Qantas remains confident its joint venture with American Airlines will be approved but says a decision on its next US destination depends on how that pans out.
The partners are hopeful a decision from the US Department of Transport will come through in the next few months and Qantas will be able to announce which destination its Brisbane-based Boeing 787s will service.
The contenders are Chicago, Seattle and Dallas. Chicago and Dallas are hubs for American while Seattle is the home of another partner, Alaska Airlines
“We’ve made it very clear (about) our ambitions to grow our North American operations with more destinations and the 787 gives us great capability in order to do that,’’ Qantas chief executive Alan Joyce said at Thursday’s annual results announcement.
“We are working through the Department of Transport application.

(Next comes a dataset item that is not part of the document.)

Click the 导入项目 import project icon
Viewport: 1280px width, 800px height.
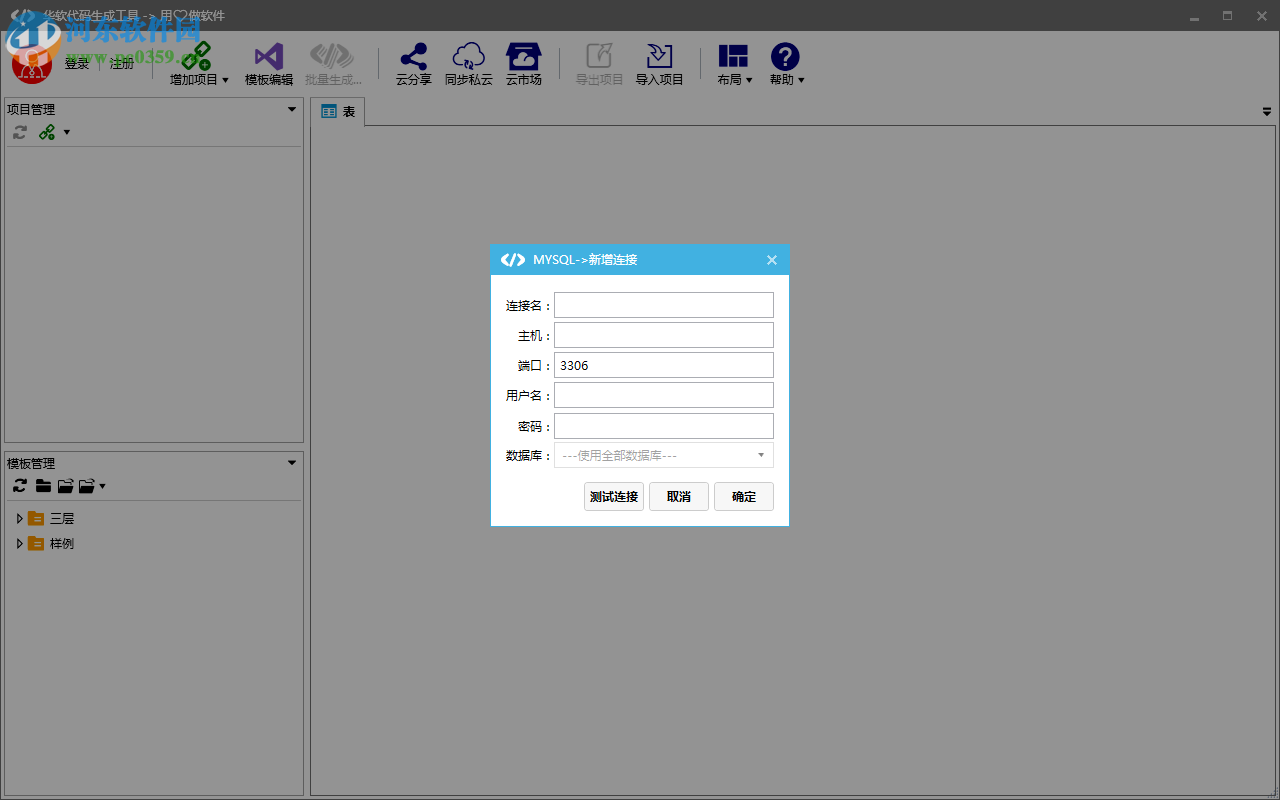point(659,57)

They’ve asked us for more information, which was expected.
“We’re still confident, as America Airlines are, that we will get the anti-trust immunity. We need that to be resolved because that does influence which of those destinations actually works.”

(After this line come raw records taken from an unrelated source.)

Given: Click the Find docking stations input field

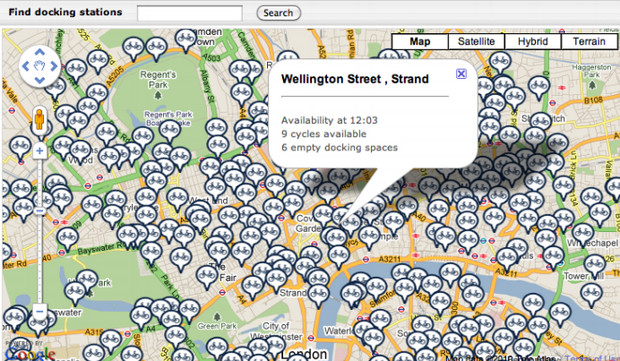Looking at the screenshot, I should (190, 13).
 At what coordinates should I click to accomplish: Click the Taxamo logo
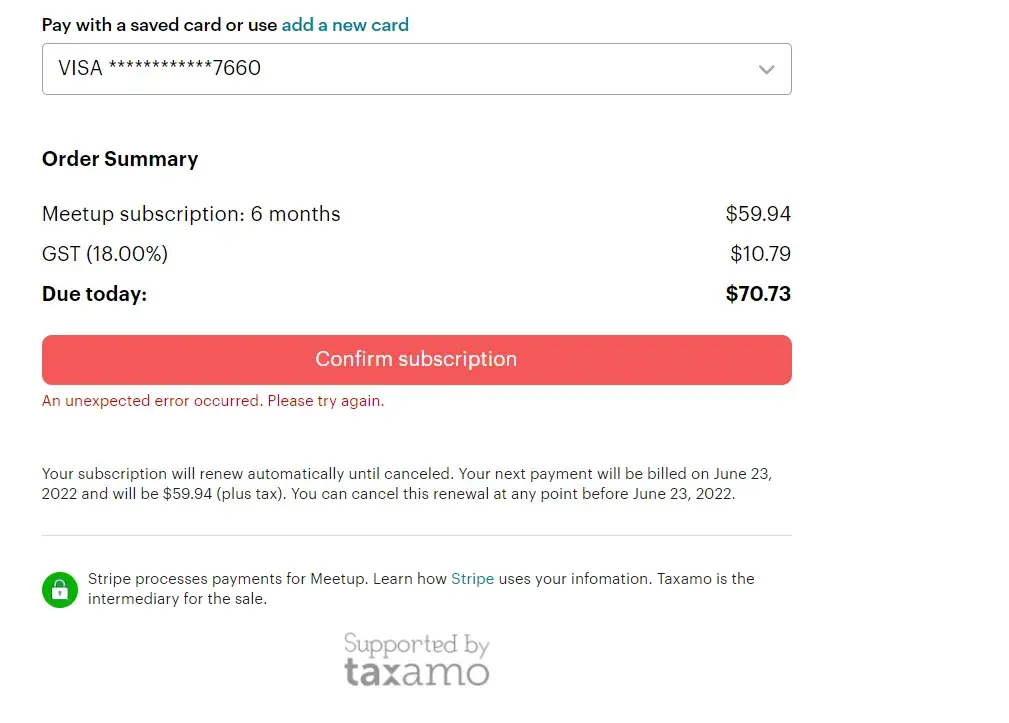[417, 672]
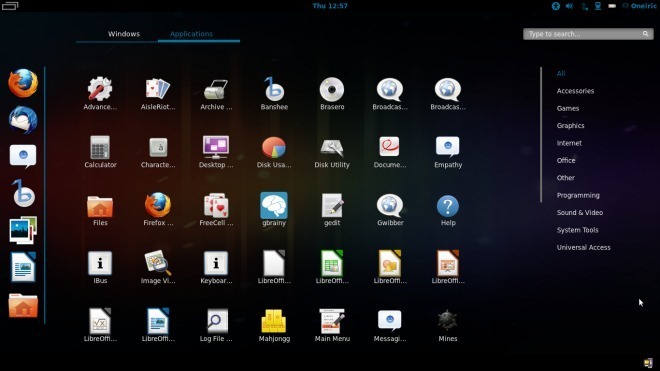Image resolution: width=660 pixels, height=371 pixels.
Task: Select the Applications tab
Action: point(192,34)
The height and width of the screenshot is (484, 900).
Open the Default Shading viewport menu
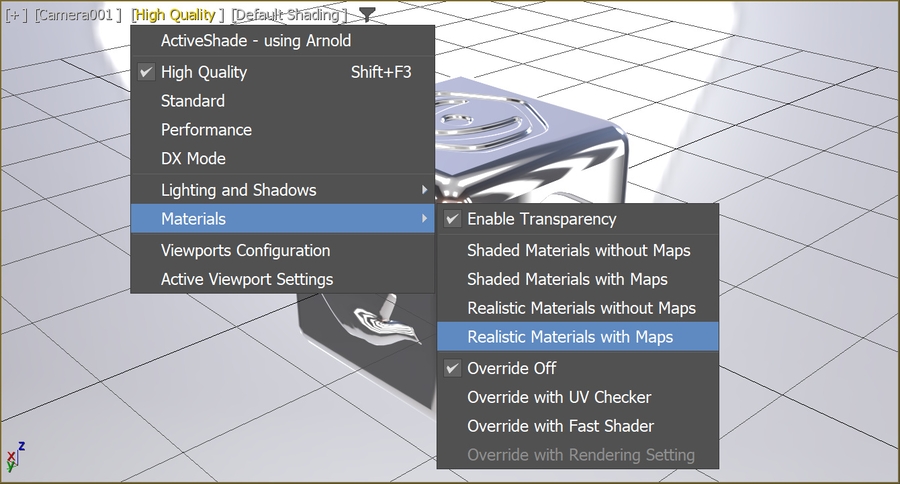[x=290, y=15]
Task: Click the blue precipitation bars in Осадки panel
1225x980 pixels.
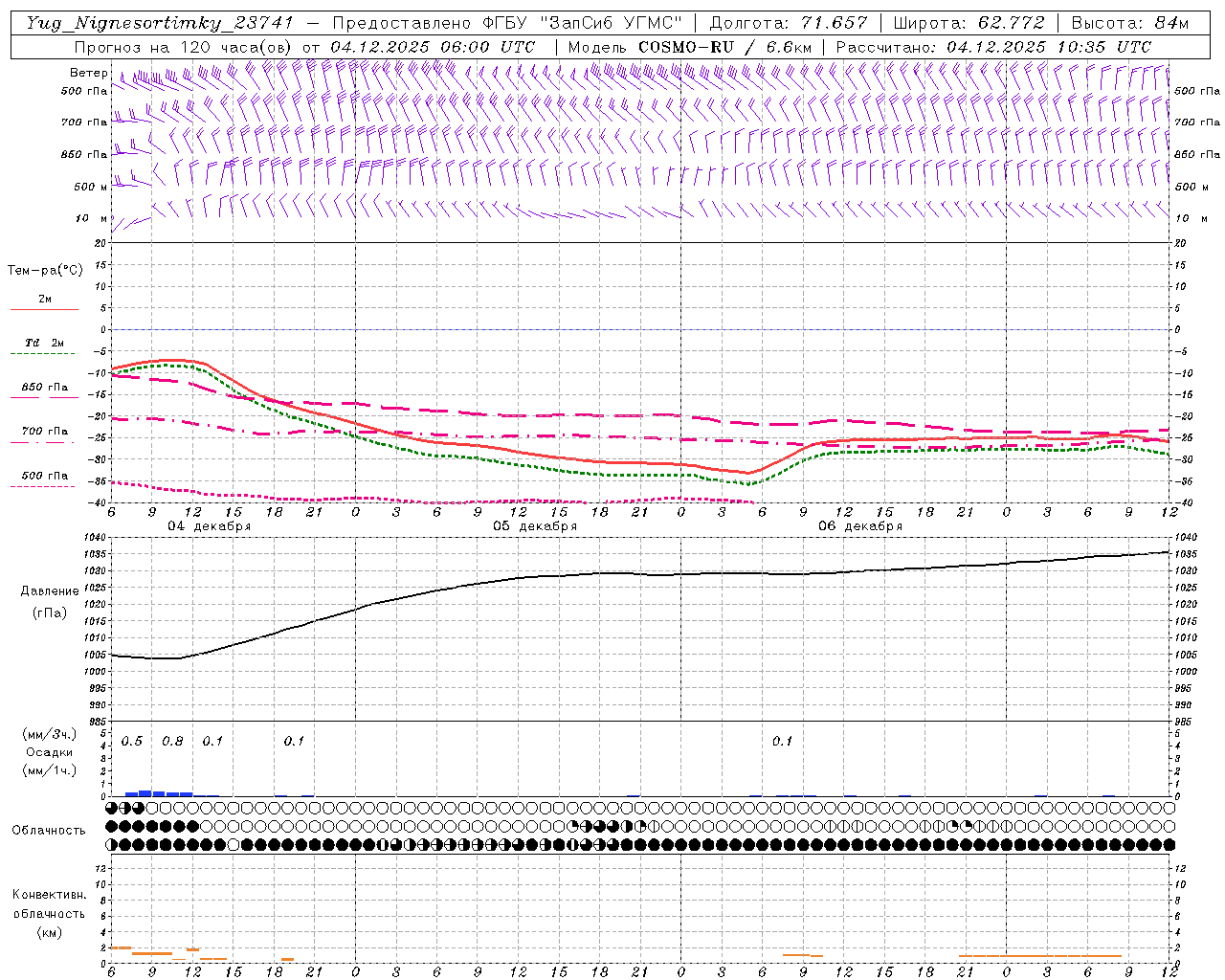Action: [158, 792]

Joyce said the airline’s experience in Dallas had clearly shown that a partnership was needed to make these sorts of operations effective.

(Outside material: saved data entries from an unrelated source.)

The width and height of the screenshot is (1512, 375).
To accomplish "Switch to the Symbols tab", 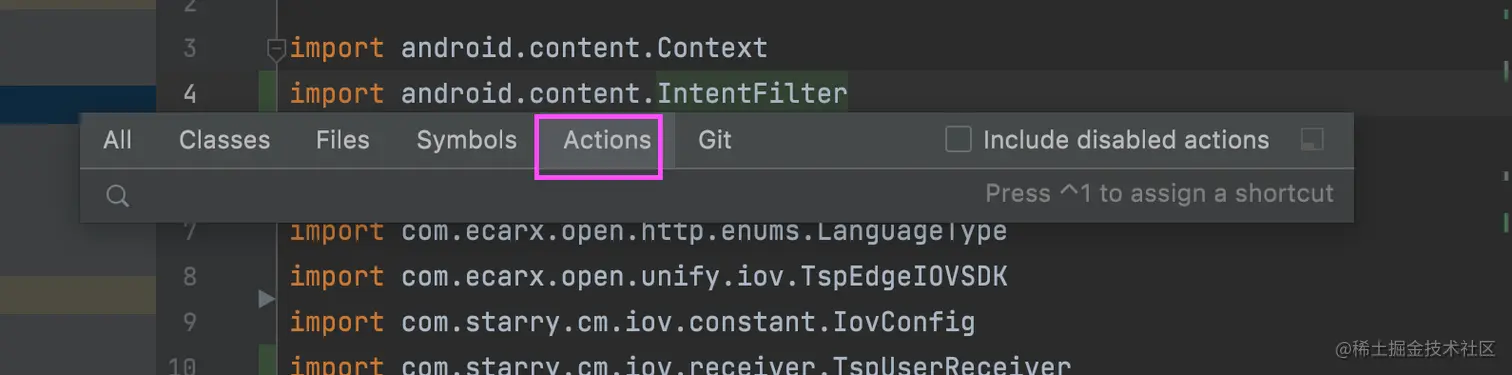I will pos(466,140).
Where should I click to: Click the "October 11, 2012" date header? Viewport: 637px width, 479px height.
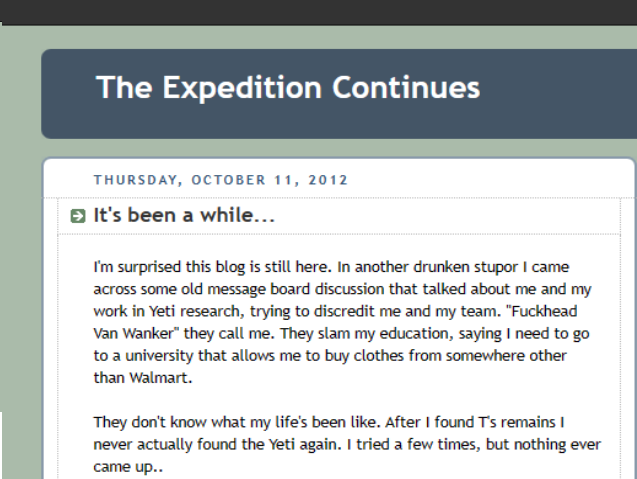[x=270, y=181]
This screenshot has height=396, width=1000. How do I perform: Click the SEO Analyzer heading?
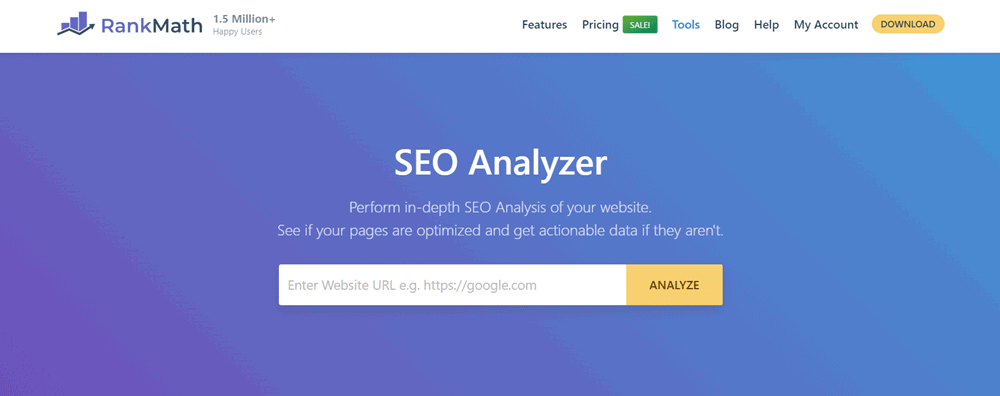click(x=500, y=163)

He said all the options remained on the table and the airline was not ruling anything in and out at this stage.
The original application by the airlines for anti-trust immunity for their trans-Pacific alliance foundered in 2016 when the DoT issued a tentative show cause notice that proposed to reject it.
The department concluded at that time that the proposal would substantially reduce competition and consumer choice without producing counterbalancing benefits.
Qantas and American regrouped to lodge a new submission in February, 2018 but in June the DoT issued an order requiring more information on a range of issues, including the expected benefits to travelers.